Stored records
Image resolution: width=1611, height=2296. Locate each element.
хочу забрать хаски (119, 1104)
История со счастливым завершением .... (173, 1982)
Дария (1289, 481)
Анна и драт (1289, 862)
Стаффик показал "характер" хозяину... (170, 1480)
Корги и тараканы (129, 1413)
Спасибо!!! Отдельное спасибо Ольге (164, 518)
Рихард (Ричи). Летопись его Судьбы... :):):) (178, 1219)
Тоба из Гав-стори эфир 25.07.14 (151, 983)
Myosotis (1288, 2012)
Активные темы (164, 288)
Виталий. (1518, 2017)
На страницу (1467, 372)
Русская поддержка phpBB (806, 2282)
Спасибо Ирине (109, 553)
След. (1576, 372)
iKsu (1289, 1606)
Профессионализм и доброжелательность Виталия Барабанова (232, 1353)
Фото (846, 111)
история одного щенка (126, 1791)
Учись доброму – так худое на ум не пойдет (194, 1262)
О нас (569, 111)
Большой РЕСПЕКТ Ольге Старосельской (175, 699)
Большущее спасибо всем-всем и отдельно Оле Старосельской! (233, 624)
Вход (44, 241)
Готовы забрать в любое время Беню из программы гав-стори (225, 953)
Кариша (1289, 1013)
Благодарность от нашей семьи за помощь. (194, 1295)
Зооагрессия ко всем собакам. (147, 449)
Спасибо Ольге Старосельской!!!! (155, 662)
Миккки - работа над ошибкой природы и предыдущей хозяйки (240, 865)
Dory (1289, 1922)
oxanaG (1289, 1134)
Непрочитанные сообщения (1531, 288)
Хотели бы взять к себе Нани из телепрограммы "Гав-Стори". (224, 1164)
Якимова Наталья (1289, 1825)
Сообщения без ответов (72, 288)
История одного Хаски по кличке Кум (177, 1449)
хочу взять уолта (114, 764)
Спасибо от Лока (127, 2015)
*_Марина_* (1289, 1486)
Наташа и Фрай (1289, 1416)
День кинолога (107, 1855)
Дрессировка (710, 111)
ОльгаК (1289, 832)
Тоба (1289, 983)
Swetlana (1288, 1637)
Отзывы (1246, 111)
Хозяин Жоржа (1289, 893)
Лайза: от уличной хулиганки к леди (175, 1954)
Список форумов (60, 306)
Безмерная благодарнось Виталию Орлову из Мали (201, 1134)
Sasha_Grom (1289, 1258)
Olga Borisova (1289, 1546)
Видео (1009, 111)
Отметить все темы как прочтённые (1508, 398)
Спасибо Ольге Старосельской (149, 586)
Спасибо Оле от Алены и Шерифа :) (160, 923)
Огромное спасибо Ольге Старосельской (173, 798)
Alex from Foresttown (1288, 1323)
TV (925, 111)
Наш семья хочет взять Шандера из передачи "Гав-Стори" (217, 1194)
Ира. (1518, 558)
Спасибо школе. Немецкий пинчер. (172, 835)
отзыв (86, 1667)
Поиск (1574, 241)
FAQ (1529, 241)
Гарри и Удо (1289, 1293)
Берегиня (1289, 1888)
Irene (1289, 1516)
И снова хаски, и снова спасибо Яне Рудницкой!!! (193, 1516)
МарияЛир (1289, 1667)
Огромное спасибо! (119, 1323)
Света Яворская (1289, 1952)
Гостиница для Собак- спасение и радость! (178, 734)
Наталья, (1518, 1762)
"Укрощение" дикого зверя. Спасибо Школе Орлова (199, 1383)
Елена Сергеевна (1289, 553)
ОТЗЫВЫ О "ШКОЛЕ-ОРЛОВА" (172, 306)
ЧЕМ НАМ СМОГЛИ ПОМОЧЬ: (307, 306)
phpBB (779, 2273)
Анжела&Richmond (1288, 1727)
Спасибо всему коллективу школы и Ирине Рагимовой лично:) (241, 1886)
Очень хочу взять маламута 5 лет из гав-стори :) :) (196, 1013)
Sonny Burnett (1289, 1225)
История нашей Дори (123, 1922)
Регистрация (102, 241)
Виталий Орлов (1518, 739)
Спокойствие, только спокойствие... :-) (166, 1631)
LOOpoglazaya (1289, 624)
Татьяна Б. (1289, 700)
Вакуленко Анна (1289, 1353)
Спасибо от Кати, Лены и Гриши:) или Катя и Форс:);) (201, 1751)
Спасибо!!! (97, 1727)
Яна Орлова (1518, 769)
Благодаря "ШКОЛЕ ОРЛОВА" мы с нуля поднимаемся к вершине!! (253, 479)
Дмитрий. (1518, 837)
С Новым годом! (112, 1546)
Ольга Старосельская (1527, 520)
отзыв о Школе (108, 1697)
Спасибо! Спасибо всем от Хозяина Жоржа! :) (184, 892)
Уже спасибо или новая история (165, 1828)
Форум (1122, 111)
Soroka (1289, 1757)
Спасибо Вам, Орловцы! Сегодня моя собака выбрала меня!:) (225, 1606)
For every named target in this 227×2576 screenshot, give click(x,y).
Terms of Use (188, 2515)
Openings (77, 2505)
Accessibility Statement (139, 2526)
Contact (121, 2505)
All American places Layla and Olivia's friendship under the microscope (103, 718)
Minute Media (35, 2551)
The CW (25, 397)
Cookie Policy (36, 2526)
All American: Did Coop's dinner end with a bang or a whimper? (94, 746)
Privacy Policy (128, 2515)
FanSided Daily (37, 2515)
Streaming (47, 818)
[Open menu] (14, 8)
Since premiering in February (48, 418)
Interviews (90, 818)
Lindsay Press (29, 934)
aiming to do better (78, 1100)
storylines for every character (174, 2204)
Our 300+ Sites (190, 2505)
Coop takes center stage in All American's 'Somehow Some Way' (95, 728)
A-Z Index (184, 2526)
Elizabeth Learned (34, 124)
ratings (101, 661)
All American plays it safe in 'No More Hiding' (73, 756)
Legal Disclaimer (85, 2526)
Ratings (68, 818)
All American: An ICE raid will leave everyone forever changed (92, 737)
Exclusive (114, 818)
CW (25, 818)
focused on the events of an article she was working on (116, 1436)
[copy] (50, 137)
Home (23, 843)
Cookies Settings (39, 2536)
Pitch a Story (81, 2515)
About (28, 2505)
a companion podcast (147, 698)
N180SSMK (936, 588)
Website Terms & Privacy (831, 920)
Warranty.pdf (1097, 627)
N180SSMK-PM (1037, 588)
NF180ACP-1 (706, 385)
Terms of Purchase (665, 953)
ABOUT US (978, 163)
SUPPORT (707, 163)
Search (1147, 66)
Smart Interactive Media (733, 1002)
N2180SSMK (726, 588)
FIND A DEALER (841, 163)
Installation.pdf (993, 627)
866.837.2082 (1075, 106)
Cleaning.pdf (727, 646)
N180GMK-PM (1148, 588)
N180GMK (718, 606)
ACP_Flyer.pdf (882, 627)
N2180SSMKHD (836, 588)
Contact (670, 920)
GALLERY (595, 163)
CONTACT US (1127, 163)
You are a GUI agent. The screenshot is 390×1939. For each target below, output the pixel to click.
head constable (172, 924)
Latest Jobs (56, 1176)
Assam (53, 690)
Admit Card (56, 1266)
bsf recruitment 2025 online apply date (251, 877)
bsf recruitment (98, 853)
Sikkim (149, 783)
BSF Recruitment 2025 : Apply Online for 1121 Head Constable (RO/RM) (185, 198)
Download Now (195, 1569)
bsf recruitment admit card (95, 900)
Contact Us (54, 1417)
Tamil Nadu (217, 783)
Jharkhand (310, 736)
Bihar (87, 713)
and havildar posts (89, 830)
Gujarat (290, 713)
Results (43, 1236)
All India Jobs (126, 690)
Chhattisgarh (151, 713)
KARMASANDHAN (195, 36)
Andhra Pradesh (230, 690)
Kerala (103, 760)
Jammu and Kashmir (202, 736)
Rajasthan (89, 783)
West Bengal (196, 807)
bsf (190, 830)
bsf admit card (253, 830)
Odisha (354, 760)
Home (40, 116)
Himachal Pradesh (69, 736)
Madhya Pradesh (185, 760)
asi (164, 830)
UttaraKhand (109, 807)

▸ EXERCISE AIM
Pick out the lines above that hold the string "target" and show them.

▸ OUTPUT BELOW
For every named target in this 227×2576 screenshot, give click(x,y).
You are a GUI agent. The screenshot is 390×1939. For each target below, output the pixel to click.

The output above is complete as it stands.